Sólo he estado una vez en Barcelona, a los cinco años. Fui con mis padres y dejamos a mi hermana de un año con los abuelos, cosa que me dejó muy triste. Recuerdo bastante bien el viaje como una sucesión de imágenes y sensaciones. Me gusta recordarlo, fue mi primer viaje.
En la Plaza de Cataluña correteaba a las palomas mientras esperaba a alguien. El Zoo, recuerdo ver a Copito de Nieve durmiendo en un rincón, rodeado de sus hembras y recuerdo a un mono que me enseñaba la lengua, qué risa. El Tibidabo, un teatro de autómatas, la montaña rusa, unas tacitas que giraban. Churros bañados en azúcar, un desayuno único, en una cafetería con taburetes rojos. Un funicular cuesta arriba.
Nos alojamos en casa de unos amigos de mis padres. Me pusieron a dormir en el cuarto de una niña de mi edad, que me daba patadas por la noche y me desvelaba. Una madrugada me levanté y en el salón encontré a la mamá de la niña. Me arropó en el sofá y me quedé dormida. Yo detestaba a aquella niña, era odiosa. Me aguantaba las ganas de llorar, por culpa de la niña y porque echaba de menos a mi hermanita. Me quejaba de dolor en el pecho y me llevaron al médico. Me diagnosticaron simple tristeza.
Recuerdo maravillosamente bien el viaje de vuelta, en barco. Ya no existe esa línea que unía Barcelona con mi ciudad. Me bañé en la piscina. Comí pollo asado con patatas fritas. Dormí en un diminuto camarote. Paseé por cubierta y vi una película. Recuerdo el mar dorado, al atardecer.
Ahora se que no fue un viaje de placer. Mi padre acudió a entrevistas de trabajo, hubo serias posibilidades de irnos a vivir a Barcelona.
Yo era una niña fantasiosa y marisabidilla. Quería ser bailarina de ballet. Barcelona me pareció una ciudad mágica, llena de asombros. Magia, quizás me crucé con E. en el Tibidabo. Quizás Él y yo estuvimos juntos mirando el circo de autómatas, ese otoño.

*****

INSTRUCCIONES DE LA TAREA: Por favor, copia el relato del viaje a Barcelona empezando por "En la Plaza" y siguiendo hasta "funicular cuesta arriba.", pero sustituye "palomas" por "gaviotas".

DATOS PROPORCIONADOS:
*****

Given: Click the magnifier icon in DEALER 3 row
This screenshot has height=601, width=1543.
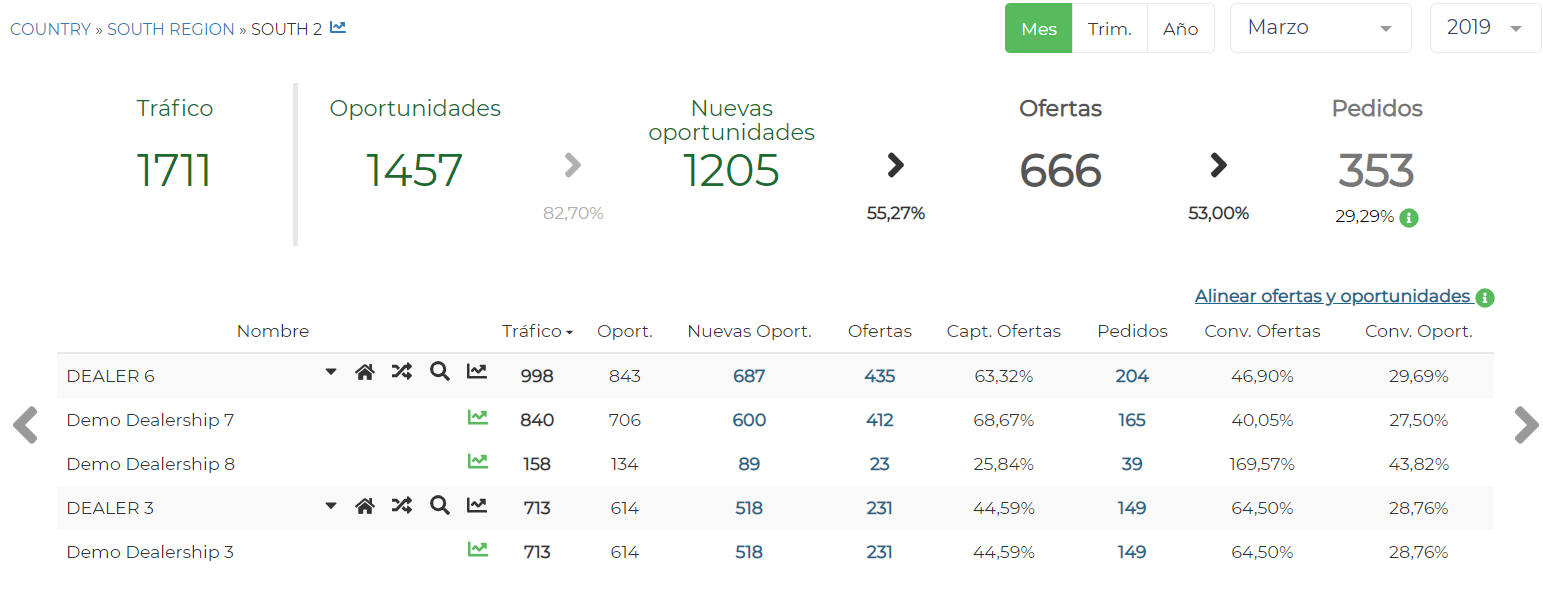Looking at the screenshot, I should 439,505.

*****

RESULTADO DEL EJERCICIO:
En la Plaza de Cataluña correteaba a las gaviotas mientras esperaba a alguien. El Zoo, recuerdo ver a Copito de Nieve durmiendo en un rincón, rodeado de sus hembras y recuerdo a un mono que me enseñaba la lengua, qué risa. El Tibidabo, un teatro de autómatas, la montaña rusa, unas tacitas que giraban. Churros bañados en azúcar, un desayuno único, en una cafetería con taburetes rojos. Un funicular cuesta arriba.